Indeed her degree show marks a surprising acceleration into an entirely new, more conceptual, area. “Lost In The Cracks” raises many questions regarding place and surveillance society in the early 21st Century. It is apt that the playfully Kafka-esque installation took place in Croydon, which as well as being the birthplace of dubstep (via the Big Apple record shop) was also where Jamie Reid and the Suburban Press collective vigorously attacked the very nature of post-war “new towns” as sites of grim alienation rather than suburban paradises.
Cook’s installation covers a wide area and I was impressed by the dispersed nature of the work. For example I was greeted at East Croydon station by a friendly bureaucrat who informed me that, despite Croydon technically being in Zone 5 of London’s travelcard system, my Oystercard was not valid there and that I would have to pay a twenty quid penalty fare.
Obviously this raises many questions about what (and where) London actually is, as a “place”. The London of our imaginations is many things, far beyond the representation of the railway map or travelcard zones.

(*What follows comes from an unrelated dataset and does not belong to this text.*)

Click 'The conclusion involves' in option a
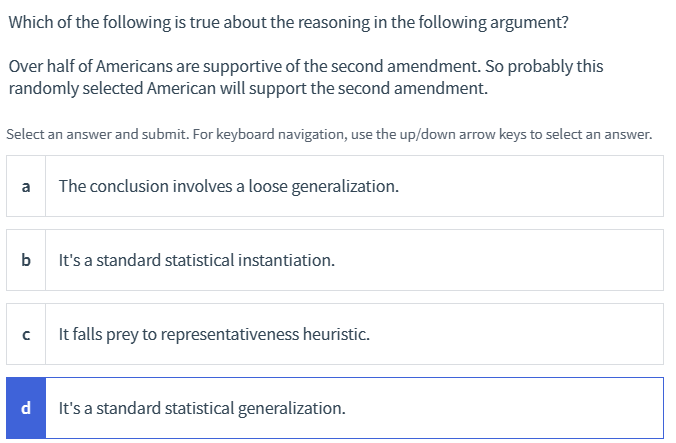 tap(127, 186)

So, as Iain Sinclair has pointed out recently, Stoke Newington has an entirely different character to the rest of the London Borough of Hackney. Similarly Croydon exists in some kind of hinterland, both in London and Surrey, but not really characteristic of either. Whilst dubstep is seen by many as originating in London, it is also suburban in character (cf. comments by Simon Reynolds about dubstep precursors ‘ardkore and Jungle having key participants based in the home counties – most relevantly Essex’s Suburban Base label and shop).

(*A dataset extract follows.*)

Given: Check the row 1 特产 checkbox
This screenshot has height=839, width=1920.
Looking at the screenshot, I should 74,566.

Cook’s secondary point is that the very nature of “place” is formed by social processes. These processes include state and corporate interventions both at “national” and “local” levels. East Croydon station is one of the busiest outside of Zone 1, so perhaps the town itself will be forever associated with the railway and its operating company, Southern.
But Cook also reminds us that these interpretations are always subject to negotiation. The smiling bureaucrat was only too eager to inform me that there was a chance that my twenty quid penalty fare would be refunded to me if I appealed. The message I took away from this is that we must resist the imposition of bureaucratic “place” and formulate our own relationships with Croydon, by wandering about ourselves. This is reminiscent of the work done by the Equi Phallic Alliance to undermine notions of “Wessex” generated by reactionary poets.
Indeed, the latter part of Cook’s installation is composed of a semi-guided derive of the area around the station. My invite directed me to College Road, but on entering the college building there I was informed by a second bureaucrat that I was in the wrong place and needed to head to the H.E. College instead. I continued to wander, enjoying the sunshine, ruminating on the role of educational establishments in confining thought. The almost deserted H.E. College provided even less answers. I drifted happily through its corridors, viewing some of the more conventional work by other students.
There was no trace of Georgina Cook, her invisibility only serving to highlight her presence.